Task statement. Reproduce each of the records below verbatim, preserving every line and character without alteration.

Exercise material.
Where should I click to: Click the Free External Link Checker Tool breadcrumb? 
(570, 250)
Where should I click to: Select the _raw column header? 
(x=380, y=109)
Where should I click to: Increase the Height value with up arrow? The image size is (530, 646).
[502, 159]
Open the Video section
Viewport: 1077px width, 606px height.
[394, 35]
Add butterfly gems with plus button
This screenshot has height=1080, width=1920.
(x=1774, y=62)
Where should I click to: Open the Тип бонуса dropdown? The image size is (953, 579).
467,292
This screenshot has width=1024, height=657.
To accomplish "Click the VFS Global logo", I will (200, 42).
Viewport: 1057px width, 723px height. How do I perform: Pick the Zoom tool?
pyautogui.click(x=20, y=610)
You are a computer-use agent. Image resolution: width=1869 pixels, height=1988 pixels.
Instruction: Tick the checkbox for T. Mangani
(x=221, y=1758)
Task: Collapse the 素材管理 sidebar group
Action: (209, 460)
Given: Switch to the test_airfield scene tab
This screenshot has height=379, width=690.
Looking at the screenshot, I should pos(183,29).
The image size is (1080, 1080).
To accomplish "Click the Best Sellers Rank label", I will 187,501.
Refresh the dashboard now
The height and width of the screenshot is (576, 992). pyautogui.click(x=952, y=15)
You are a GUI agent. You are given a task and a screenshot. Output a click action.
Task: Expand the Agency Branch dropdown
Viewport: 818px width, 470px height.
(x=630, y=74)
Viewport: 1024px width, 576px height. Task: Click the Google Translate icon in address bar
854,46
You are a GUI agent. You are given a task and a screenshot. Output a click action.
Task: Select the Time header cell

Answer.
Where should I click to: Click the Free External Link Checker Tool breadcrumb? 
(570, 250)
Where should I click to: Select the _raw column header? 
(x=380, y=109)
Where should I click to: Increase the Height value with up arrow? The image size is (530, 646).
[502, 159]
Open the Video section
Viewport: 1077px width, 606px height.
[394, 35]
Add butterfly gems with plus button
This screenshot has height=1080, width=1920.
(x=1774, y=62)
Where should I click to: Open the Тип бонуса dropdown? The image size is (953, 579).
467,292
This screenshot has width=1024, height=657.
To accomplish "Click the VFS Global logo", I will (200, 42).
Viewport: 1057px width, 723px height. How do I perform: Pick the Zoom tool?
pyautogui.click(x=20, y=610)
You are a computer-use agent. Image resolution: width=1869 pixels, height=1988 pixels.
Instruction: Tick the checkbox for T. Mangani
(x=221, y=1758)
Task: Collapse the 素材管理 sidebar group
Action: (209, 460)
Given: Switch to the test_airfield scene tab
This screenshot has height=379, width=690.
Looking at the screenshot, I should pos(183,29).
The image size is (1080, 1080).
To accomplish "Click the Best Sellers Rank label", I will 187,501.
Refresh the dashboard now
The height and width of the screenshot is (576, 992). pyautogui.click(x=952, y=15)
You are a GUI agent. You are given a task and a screenshot. Output a click action.
Task: Expand the Agency Branch dropdown
Viewport: 818px width, 470px height.
(x=630, y=74)
Viewport: 1024px width, 576px height. Task: Click the Google Translate icon in address bar
854,46
You are a GUI agent. You are given a task and a screenshot. Output a click action.
Task: Select the Time header cell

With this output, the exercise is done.